En revenant de les accompagner, la table est mise et nous ripaillons païennement. C'est une fête continue... La tablée est en plein air et nous nous prélasserons tard dans l'après-midi, riant et discutant de mille choses. Nous sortirons ensuite jusqu'à la plus proche bourgade pour faire quelques courses et boire l'apéritif à notre terrasse préférée. A notre retour, il faut arroser le jardin et l'entretenir un peu, faire le repas du soir, aller à nouveau traire, retourner les fromages, les saler et faire cailler les 30 litres de lait de la traite du soir. Il est déjà très tard quand nous nous remettons à table, à la lueur cette fois-ci de quelques bougies, des bougies difficiles toutefois à conserver en fonction s'il y a un peu trop de vent à l'extérieur. Puis nous rentrons enfin boire le café et faire une longue partie de tarot, largement accompagnée de vin rouge. Ce n'est que très tard que nous irons donner un dernier coup d'œil aux étoiles qui maintenant nous accompagnent de leur clignotement amical.

Je vous l’ai déjà dit, ces temps délicieux suspendus aux cadres de nos rêves, resteront pour nous des temps inoubliables !

Cette journée familière a volontairement exclu des activités plus précises et pourtant toutes aussi importantes et/ou habituelles: je veux parler de la maçonnerie, des marchés, des foins, des vendanges ou du défrichage où là, le travail est en surplus et évite une sieste trop tentatrice. Nous agrémenterons parfois ces journées de longues promenades à la recherche de champignons ou d'une petite baignade dans la rivière toute proche, quand ce ne sera pas d'une fête spontanée ou prévisible, la fête étant pour nous comme pour vous je l’espère, le supplément gratuit de l'existence.

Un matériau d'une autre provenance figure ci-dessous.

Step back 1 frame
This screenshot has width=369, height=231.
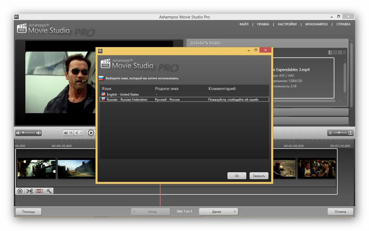click(x=79, y=133)
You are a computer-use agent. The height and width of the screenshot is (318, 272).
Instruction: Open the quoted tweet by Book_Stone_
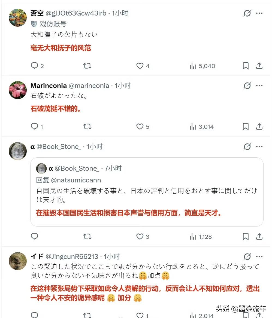[x=147, y=192]
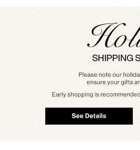Viewport: 140px width, 150px height.
Task: Click the white strip below the banner
Action: (x=70, y=146)
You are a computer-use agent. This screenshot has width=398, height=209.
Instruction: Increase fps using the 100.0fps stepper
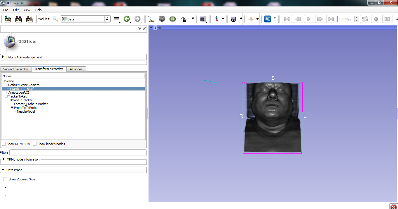357,17
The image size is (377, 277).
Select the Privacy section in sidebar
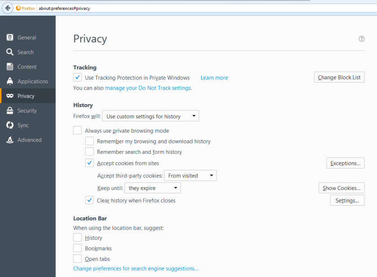26,95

Nous la considérons de la manière suivante: une journée choisie, au hasard d'un calendrier toujours disponible qui nous laissera le choix d'une date propice à la cuisson d'un méchoui ou de toute autre forme de repas adéquat pour famille nombreuse. Cette journée festive commencera par la construction d'un feu, un sacré feu de bois, un feu que l'on entretiendra « moultes » et « moultes » heures afin d'avoir suffisamment de braises. Enfin, depuis Astérix et Obelix, tout le monde sait sur cette terre, faire cuire convenablement un sanglier ou encore un bison ou tout au moins un chevreau...

Cette cuisson qui demande parfois plusieurs heures sera largement arrosée de l'apéritif du coin, en l'occurrence, un muscat d'élevage biologique et le repas pourra commencer dans l'euphorie retrouvée.